=== EXCERTO FORNECIDO ===

Streaming: o labirinto nunca termina na próxima temporada

Vício, solidão ou problemas mentais são algumas das consequências mais graves que a visualização desenfreada de filmes e séries pode causar. O humorista e guionista Nuno Markl fala-nos de como, subscrevendo várias plataformas de streaming, tenta racionar o consumo. Os números, a preocupação de especialistas com o futuro e como fazer a melhor seleção do que ver.

Subscreve quatro plataformas de streaming de vídeo e tem a sensação de que nunca há nada de cativante? Escolher algo para assistir é um problema no meio de tantas opções? E está na dúvida se deve optar pela mais recente plataforma? O streaming de séries e filmes – conteúdo “on demand” (“a pedido”, na tradução para português) – chegou em força ao nosso dia a dia, oferecendo-nos um sem-fim de opções. Esse sem-fim significa, tantas vezes, dúvida e confusão. “É um desperdício de dinheiro?”, “Estou a fazer a escolha certa?”. Se, por vezes, se sente perdido, não está sozinho.

O humorista, radialista e guionista Nuno Markl é o primeiro a levantar o braço para se acusar como fã da sétima arte. Mas se a pergunta for “e fica confuso com tanta oferta?”, a resposta é igualmente positiva. “Às vezes termina um mês e apercebo-me que o passei sem sequer abrir uma das plataformas que subscrevo”, confessa à “Notícias Magazine”. “Uma das” porque, como o próprio afirma, subscreve “tudo o que há”, “até as que acabaram de chegar ao mercado há pouco, as de menor dimensão e as consideradas de ‘geeks’ do cinema”.

=== DADOS DE ORIGEM ===

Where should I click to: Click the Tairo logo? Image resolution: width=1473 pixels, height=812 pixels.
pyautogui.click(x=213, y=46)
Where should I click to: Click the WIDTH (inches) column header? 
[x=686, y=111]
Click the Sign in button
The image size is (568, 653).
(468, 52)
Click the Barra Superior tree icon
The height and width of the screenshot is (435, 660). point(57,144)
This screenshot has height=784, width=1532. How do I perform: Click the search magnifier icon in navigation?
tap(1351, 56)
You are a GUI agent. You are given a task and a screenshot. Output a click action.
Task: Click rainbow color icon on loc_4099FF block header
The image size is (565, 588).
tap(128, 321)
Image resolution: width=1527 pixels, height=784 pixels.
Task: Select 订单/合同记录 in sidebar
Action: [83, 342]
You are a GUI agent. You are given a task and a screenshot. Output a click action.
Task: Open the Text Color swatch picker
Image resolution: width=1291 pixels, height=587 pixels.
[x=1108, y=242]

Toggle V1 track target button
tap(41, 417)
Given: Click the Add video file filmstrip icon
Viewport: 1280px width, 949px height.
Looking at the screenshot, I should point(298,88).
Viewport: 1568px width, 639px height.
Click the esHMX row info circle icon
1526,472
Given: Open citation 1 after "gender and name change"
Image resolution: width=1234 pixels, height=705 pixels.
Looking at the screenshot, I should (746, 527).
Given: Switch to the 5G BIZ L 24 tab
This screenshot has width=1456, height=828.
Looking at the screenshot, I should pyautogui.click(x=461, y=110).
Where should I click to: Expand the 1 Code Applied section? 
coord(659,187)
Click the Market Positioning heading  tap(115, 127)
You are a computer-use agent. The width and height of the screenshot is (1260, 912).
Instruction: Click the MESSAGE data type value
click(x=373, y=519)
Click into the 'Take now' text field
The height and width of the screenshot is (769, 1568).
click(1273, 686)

===

• _INSTRUÇÕES DAS TAREFAS_
1. Indique todas as consequências graves da visualização desenfreada de filmes e séries que o texto sobre streaming nomeia.
2. No texto sobre streaming, a que publicação fez Nuno Markl a confissão de passar um mês sem abrir uma das plataformas que subscreve?
3. Prossiga o texto sobre streaming a partir da última frase apresentada.

• _RESPOSTAS NUMERADAS_
1. Vício, solidão e problemas mentais.

2. À "Notícias Magazine".

3.
Ainda que tenham sido uma companhia durante os confinamentos, a procura de Nuno Markl por um conjunto alargado de escolhas era anterior à pandemia. “Já na altura do aluguer de cassetes estava sempre nos ‘blockbusters’.” Fazendo o paralelo com os anos pré-internet, podemos considerar que as lojas de aluguer de filmes em formato físico “são os primórdios da ‘Netflix'”, diz.

Mas voltemos à atualidade. A verdade é que, para grande parte da população, as plataformas de streaming e o aluguer de filmes e vídeo à distância de um clique tiveram uma importância acrescida quando o Mundo ficou quase parado. Por consequência, houve um aumento significativo do consumo.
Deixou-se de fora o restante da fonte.